Discussion in 'The Howard Stern Show' started by Kool, Oct 28, 2013.
Its easier to list things Howard like:
Being a member of the Elders of Zion
Hard to believe a man with so much can be so fucking miserable.
Those 3 things are a little white trash.
Get off my lawn!
He's not miserable. It's all an act.
He doesn't like Vagina, sports and the guy not finishing in his mouth
Howard is afraid of life. His mother really did a number on him. He's afraid to leave his house, shake someone's hand, ride on a roller coaster, go on vacation, fly in a plane, eat a damn cheeseburger, drink a diet coke, have sex without a condom, or use a public restroom. I'm surprised he doesn't bring his own utensils and stemware to dinner. All that fear, and yet I have a sneaking suspicion he let Courtney Love give him a BJ. Allegedly. I mean, I may be wrong but didn't she admit to using needles in the past?
And he thinks when you go fishing and catch and release, the fish will all die from their mouth hole wound. Dummy. What asshole fed him that line of bullshit?
His live-in animoe expert probably dropped that pearl of wisdom.
Don't forget tailgaiting, beer and seeing "vag" in porn.
hard to believe that he's been going to therapy for over a decade....
Howard's afraid of being afraid
I hate Fireworks and Halloween
Why do you hate Halloween?
Everyone keeps mistaking her for a witch.
Mlaw probably gives out pretzels for Halloween.
Howard doesn't like Halloween, Amusement park rides or Fireworks...
....all things that children like
....is all I'm gonna say right now, Robin.....
That's the fucking worst! I once saw a guy who gave out Cookie Crisp. Loose Cookie Crisp cereal. His house was covered in eggs the next day.

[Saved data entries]
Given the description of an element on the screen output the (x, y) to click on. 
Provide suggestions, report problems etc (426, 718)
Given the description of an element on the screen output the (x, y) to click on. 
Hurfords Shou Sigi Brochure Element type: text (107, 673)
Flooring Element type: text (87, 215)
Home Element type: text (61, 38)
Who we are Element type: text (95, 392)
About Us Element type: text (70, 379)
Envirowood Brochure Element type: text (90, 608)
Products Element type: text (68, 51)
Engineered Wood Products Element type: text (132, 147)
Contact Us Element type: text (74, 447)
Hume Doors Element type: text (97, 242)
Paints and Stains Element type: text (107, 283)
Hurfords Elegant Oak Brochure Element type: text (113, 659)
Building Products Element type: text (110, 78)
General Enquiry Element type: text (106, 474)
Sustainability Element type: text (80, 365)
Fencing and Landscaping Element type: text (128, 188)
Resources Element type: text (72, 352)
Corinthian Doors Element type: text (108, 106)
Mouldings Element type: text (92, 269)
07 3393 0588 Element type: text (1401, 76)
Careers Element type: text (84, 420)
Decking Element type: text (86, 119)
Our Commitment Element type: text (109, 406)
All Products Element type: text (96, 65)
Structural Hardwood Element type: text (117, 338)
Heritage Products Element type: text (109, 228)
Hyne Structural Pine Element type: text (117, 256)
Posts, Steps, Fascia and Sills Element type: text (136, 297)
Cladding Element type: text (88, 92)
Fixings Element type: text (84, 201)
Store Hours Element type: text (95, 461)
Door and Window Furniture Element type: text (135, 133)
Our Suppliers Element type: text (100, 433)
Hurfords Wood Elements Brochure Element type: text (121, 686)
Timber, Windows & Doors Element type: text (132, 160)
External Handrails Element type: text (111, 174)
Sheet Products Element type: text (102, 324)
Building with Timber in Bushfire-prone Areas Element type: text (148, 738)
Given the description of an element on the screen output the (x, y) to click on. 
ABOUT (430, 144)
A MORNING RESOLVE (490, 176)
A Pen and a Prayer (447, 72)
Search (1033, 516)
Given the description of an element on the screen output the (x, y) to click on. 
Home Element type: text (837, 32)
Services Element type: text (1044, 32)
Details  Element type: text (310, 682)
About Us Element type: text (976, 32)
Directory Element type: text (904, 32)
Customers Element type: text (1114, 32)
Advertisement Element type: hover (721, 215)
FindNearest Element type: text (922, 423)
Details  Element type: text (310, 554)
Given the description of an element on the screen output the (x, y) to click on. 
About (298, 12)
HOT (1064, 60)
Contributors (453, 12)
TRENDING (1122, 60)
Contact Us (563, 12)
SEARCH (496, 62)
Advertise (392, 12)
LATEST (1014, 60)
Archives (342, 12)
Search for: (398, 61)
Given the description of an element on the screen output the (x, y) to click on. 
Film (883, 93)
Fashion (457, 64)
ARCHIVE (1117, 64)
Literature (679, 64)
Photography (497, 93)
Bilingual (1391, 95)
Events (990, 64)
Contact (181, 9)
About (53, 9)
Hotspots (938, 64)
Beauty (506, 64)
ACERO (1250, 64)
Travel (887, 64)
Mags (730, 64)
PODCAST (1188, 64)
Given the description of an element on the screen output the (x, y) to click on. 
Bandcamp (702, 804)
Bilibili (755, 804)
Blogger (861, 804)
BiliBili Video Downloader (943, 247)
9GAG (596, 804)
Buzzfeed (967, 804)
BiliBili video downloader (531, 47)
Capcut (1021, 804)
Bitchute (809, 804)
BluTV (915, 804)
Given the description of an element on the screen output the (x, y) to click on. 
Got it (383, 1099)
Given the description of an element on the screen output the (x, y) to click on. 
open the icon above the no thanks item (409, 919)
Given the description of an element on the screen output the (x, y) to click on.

- [Task directions] In the forum thread, who started the discussion, and on what date? Rely only on the forum thread for your answer.

- [Response area] Kool started it on Oct 28, 2013.